[Opening INPUT MATERIAL section]

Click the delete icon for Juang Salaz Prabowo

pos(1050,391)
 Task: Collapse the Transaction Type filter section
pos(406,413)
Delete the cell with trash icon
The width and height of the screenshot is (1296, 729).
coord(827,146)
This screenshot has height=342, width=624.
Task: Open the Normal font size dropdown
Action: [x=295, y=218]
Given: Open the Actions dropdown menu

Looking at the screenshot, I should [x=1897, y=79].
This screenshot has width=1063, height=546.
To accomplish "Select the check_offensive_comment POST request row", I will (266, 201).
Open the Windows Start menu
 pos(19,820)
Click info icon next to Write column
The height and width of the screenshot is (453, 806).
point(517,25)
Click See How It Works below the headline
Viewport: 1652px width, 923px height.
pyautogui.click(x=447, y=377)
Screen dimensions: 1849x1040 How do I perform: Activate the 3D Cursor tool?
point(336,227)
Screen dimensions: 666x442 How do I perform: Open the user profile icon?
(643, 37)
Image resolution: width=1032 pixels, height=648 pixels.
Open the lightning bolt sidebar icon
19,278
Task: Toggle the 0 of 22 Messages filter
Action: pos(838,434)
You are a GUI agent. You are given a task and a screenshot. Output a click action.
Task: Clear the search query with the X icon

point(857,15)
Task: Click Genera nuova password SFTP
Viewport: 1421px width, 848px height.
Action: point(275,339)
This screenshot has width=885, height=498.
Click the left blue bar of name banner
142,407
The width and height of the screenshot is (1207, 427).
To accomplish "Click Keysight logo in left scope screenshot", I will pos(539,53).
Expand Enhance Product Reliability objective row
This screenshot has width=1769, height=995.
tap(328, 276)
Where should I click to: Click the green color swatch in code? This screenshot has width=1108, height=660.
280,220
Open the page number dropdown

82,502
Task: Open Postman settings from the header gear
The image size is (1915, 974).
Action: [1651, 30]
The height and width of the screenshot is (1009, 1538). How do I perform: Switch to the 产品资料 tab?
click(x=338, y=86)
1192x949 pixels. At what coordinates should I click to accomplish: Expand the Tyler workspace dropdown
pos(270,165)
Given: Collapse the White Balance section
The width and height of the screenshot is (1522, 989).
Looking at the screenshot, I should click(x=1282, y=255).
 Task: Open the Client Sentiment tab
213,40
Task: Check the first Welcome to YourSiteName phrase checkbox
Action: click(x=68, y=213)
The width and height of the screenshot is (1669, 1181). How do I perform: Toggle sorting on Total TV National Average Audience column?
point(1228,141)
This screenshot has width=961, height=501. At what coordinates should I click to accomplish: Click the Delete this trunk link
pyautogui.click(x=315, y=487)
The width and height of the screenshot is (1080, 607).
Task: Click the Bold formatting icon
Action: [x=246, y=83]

[Closing INPUT MATERIAL section]

AIM OF THE TASK ::
Transcribe every entry exactly, omitting nothing.

COMPLETED EXERCISE ::
Click the delete icon for Juang Salaz Prabowo

pos(1050,391)
 Task: Collapse the Transaction Type filter section
pos(406,413)
Delete the cell with trash icon
The width and height of the screenshot is (1296, 729).
coord(827,146)
This screenshot has height=342, width=624.
Task: Open the Normal font size dropdown
Action: [x=295, y=218]
Given: Open the Actions dropdown menu

Looking at the screenshot, I should [x=1897, y=79].
This screenshot has width=1063, height=546.
To accomplish "Select the check_offensive_comment POST request row", I will (266, 201).
Open the Windows Start menu
 pos(19,820)
Click info icon next to Write column
The height and width of the screenshot is (453, 806).
point(517,25)
Click See How It Works below the headline
Viewport: 1652px width, 923px height.
pyautogui.click(x=447, y=377)
Screen dimensions: 1849x1040 How do I perform: Activate the 3D Cursor tool?
point(336,227)
Screen dimensions: 666x442 How do I perform: Open the user profile icon?
(643, 37)
Image resolution: width=1032 pixels, height=648 pixels.
Open the lightning bolt sidebar icon
19,278
Task: Toggle the 0 of 22 Messages filter
Action: pos(838,434)
You are a GUI agent. You are given a task and a screenshot. Output a click action.
Task: Clear the search query with the X icon

point(857,15)
Task: Click Genera nuova password SFTP
Viewport: 1421px width, 848px height.
Action: point(275,339)
This screenshot has width=885, height=498.
Click the left blue bar of name banner
142,407
The width and height of the screenshot is (1207, 427).
To accomplish "Click Keysight logo in left scope screenshot", I will pos(539,53).
Expand Enhance Product Reliability objective row
This screenshot has width=1769, height=995.
tap(328, 276)
Where should I click to: Click the green color swatch in code? This screenshot has width=1108, height=660.
280,220
Open the page number dropdown

82,502
Task: Open Postman settings from the header gear
The image size is (1915, 974).
Action: [1651, 30]
The height and width of the screenshot is (1009, 1538). How do I perform: Switch to the 产品资料 tab?
click(x=338, y=86)
1192x949 pixels. At what coordinates should I click to accomplish: Expand the Tyler workspace dropdown
pos(270,165)
Given: Collapse the White Balance section
The width and height of the screenshot is (1522, 989).
Looking at the screenshot, I should click(x=1282, y=255).
 Task: Open the Client Sentiment tab
213,40
Task: Check the first Welcome to YourSiteName phrase checkbox
Action: click(x=68, y=213)
The width and height of the screenshot is (1669, 1181). How do I perform: Toggle sorting on Total TV National Average Audience column?
point(1228,141)
This screenshot has width=961, height=501. At what coordinates should I click to accomplish: Click the Delete this trunk link
pyautogui.click(x=315, y=487)
The width and height of the screenshot is (1080, 607).
Task: Click the Bold formatting icon
Action: [x=246, y=83]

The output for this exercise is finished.